Pixel coordinate grounding data
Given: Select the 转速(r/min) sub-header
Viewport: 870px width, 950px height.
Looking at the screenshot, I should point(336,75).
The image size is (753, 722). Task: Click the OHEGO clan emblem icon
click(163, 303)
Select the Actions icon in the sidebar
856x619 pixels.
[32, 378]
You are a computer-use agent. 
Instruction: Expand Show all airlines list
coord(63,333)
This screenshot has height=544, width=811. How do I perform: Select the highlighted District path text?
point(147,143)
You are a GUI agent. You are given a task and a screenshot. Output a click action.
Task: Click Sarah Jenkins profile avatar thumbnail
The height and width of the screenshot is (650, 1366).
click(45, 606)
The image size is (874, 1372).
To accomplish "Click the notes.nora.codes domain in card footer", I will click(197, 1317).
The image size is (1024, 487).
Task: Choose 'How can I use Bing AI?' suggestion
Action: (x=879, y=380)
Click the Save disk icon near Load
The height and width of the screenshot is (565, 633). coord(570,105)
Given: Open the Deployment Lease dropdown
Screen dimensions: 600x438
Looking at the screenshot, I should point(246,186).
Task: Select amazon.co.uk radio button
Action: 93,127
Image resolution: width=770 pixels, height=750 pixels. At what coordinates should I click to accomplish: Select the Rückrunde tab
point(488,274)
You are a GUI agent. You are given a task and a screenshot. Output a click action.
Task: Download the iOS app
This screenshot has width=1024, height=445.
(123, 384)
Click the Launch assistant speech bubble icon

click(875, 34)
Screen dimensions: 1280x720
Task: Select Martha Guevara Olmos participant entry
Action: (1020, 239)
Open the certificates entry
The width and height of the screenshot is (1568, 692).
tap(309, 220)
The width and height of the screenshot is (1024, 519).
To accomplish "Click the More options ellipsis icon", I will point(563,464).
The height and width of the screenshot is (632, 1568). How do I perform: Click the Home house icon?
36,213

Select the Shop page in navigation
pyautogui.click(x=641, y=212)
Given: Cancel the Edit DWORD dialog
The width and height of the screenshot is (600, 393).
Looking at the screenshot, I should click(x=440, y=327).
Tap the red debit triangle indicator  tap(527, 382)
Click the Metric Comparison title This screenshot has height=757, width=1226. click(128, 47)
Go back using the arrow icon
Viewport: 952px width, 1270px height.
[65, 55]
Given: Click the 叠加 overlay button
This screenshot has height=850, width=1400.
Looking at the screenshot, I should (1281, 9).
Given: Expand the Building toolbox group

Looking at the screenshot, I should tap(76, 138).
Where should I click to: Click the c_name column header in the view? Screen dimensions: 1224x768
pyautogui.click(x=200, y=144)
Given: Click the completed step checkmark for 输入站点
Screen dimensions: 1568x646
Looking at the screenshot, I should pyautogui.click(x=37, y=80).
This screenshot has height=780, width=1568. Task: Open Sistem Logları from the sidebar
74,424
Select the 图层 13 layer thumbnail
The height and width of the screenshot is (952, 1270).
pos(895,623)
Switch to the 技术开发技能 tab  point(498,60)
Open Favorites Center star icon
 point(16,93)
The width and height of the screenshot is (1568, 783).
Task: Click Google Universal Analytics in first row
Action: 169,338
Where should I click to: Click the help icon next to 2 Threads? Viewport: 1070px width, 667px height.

Exercise aim.
Repeat the data above. Change nothing.

Response to the task.
Given: Select the 转速(r/min) sub-header
Viewport: 870px width, 950px height.
Looking at the screenshot, I should point(336,75).
The image size is (753, 722). Task: Click the OHEGO clan emblem icon
click(163, 303)
Select the Actions icon in the sidebar
856x619 pixels.
[32, 378]
You are a computer-use agent. 
Instruction: Expand Show all airlines list
coord(63,333)
This screenshot has height=544, width=811. How do I perform: Select the highlighted District path text?
point(147,143)
You are a GUI agent. You are given a task and a screenshot. Output a click action.
Task: Click Sarah Jenkins profile avatar thumbnail
The height and width of the screenshot is (650, 1366).
click(45, 606)
The image size is (874, 1372).
To accomplish "Click the notes.nora.codes domain in card footer", I will click(197, 1317).
The image size is (1024, 487).
Task: Choose 'How can I use Bing AI?' suggestion
Action: (x=879, y=380)
Click the Save disk icon near Load
The height and width of the screenshot is (565, 633). coord(570,105)
Given: Open the Deployment Lease dropdown
Screen dimensions: 600x438
Looking at the screenshot, I should point(246,186).
Task: Select amazon.co.uk radio button
Action: 93,127
Image resolution: width=770 pixels, height=750 pixels. At what coordinates should I click to accomplish: Select the Rückrunde tab
point(488,274)
You are a GUI agent. You are given a task and a screenshot. Output a click action.
Task: Download the iOS app
This screenshot has width=1024, height=445.
(123, 384)
Click the Launch assistant speech bubble icon

click(875, 34)
Screen dimensions: 1280x720
Task: Select Martha Guevara Olmos participant entry
Action: (1020, 239)
Open the certificates entry
The width and height of the screenshot is (1568, 692).
tap(309, 220)
The width and height of the screenshot is (1024, 519).
To accomplish "Click the More options ellipsis icon", I will point(563,464).
The height and width of the screenshot is (632, 1568). How do I perform: Click the Home house icon?
36,213

Select the Shop page in navigation
pyautogui.click(x=641, y=212)
Given: Cancel the Edit DWORD dialog
The width and height of the screenshot is (600, 393).
Looking at the screenshot, I should click(x=440, y=327).
Tap the red debit triangle indicator  tap(527, 382)
Click the Metric Comparison title This screenshot has height=757, width=1226. click(128, 47)
Go back using the arrow icon
Viewport: 952px width, 1270px height.
[65, 55]
Given: Click the 叠加 overlay button
This screenshot has height=850, width=1400.
Looking at the screenshot, I should (1281, 9).
Given: Expand the Building toolbox group

Looking at the screenshot, I should tap(76, 138).
Where should I click to: Click the c_name column header in the view? Screen dimensions: 1224x768
pyautogui.click(x=200, y=144)
Given: Click the completed step checkmark for 输入站点
Screen dimensions: 1568x646
Looking at the screenshot, I should pyautogui.click(x=37, y=80).
This screenshot has height=780, width=1568. Task: Open Sistem Logları from the sidebar
74,424
Select the 图层 13 layer thumbnail
The height and width of the screenshot is (952, 1270).
pos(895,623)
Switch to the 技术开发技能 tab  point(498,60)
Open Favorites Center star icon
 point(16,93)
The width and height of the screenshot is (1568, 783).
Task: Click Google Universal Analytics in first row
Action: 169,338
Where should I click to: Click the help icon next to 2 Threads? Viewport: 1070px width, 667px height.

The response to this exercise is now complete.